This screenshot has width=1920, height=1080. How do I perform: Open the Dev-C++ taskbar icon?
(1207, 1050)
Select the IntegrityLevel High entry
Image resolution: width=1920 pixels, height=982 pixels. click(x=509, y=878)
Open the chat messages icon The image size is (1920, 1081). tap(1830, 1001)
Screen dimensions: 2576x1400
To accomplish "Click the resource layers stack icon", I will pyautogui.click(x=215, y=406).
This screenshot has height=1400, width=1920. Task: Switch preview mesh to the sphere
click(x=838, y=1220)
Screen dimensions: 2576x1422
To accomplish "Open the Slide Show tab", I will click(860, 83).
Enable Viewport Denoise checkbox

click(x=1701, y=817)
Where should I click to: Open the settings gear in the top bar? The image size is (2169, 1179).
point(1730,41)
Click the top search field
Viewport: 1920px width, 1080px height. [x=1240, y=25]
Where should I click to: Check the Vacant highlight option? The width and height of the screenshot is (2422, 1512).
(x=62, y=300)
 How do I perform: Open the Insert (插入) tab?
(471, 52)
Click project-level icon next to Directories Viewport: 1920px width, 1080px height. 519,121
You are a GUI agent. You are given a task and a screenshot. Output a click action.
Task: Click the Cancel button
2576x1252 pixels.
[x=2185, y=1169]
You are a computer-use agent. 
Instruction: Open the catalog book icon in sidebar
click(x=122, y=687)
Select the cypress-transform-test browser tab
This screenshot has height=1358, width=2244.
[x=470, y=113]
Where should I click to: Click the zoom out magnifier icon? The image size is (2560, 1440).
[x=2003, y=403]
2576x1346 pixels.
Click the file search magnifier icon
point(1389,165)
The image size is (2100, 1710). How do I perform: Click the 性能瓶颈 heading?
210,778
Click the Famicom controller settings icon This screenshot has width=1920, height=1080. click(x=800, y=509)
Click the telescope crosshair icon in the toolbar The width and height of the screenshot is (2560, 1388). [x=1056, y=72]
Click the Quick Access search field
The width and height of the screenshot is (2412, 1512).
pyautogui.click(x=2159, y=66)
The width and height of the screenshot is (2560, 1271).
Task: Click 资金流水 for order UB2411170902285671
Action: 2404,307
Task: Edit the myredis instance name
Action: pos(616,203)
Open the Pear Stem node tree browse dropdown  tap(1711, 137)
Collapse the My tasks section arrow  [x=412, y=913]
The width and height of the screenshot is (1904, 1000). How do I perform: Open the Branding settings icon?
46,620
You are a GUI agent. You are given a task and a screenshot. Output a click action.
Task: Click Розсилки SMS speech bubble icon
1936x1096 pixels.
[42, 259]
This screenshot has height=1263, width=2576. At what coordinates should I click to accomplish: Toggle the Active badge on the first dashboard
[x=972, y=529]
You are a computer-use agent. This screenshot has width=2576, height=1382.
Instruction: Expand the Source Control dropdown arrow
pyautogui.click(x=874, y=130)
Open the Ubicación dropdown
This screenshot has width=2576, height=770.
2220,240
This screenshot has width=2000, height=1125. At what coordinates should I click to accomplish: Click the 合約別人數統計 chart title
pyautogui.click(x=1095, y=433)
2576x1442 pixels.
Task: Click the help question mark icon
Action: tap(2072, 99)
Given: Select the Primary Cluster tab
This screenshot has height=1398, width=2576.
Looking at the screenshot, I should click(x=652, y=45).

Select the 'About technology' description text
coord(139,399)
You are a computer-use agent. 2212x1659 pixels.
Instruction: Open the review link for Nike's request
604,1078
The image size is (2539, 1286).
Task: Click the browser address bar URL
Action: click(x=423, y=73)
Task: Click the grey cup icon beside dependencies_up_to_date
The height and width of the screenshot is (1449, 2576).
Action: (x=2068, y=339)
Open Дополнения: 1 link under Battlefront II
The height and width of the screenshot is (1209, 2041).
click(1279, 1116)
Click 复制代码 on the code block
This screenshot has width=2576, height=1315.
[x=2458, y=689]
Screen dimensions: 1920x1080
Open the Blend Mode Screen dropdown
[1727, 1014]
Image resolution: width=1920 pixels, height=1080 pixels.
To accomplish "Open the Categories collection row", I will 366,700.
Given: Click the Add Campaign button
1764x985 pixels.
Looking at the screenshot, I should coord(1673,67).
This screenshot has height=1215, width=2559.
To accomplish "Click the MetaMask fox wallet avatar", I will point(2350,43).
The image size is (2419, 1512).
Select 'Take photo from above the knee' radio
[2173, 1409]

**********

§ Exercise instructions:
Of the entries above, repeat exactly the lines from the line with "Instruction: Open the catalog" through the line with "Collapse the My", both of them included.

§ Solution to the problem:
Instruction: Open the catalog book icon in sidebar
click(x=122, y=687)
Select the cypress-transform-test browser tab
This screenshot has height=1358, width=2244.
[x=470, y=113]
Where should I click to: Click the zoom out magnifier icon? The image size is (2560, 1440).
[x=2003, y=403]
2576x1346 pixels.
Click the file search magnifier icon
point(1389,165)
The image size is (2100, 1710). How do I perform: Click the 性能瓶颈 heading?
210,778
Click the Famicom controller settings icon This screenshot has width=1920, height=1080. click(x=800, y=509)
Click the telescope crosshair icon in the toolbar The width and height of the screenshot is (2560, 1388). [x=1056, y=72]
Click the Quick Access search field
The width and height of the screenshot is (2412, 1512).
pyautogui.click(x=2159, y=66)
The width and height of the screenshot is (2560, 1271).
Task: Click 资金流水 for order UB2411170902285671
Action: 2404,307
Task: Edit the myredis instance name
Action: pos(616,203)
Open the Pear Stem node tree browse dropdown  tap(1711, 137)
Collapse the My tasks section arrow  [x=412, y=913]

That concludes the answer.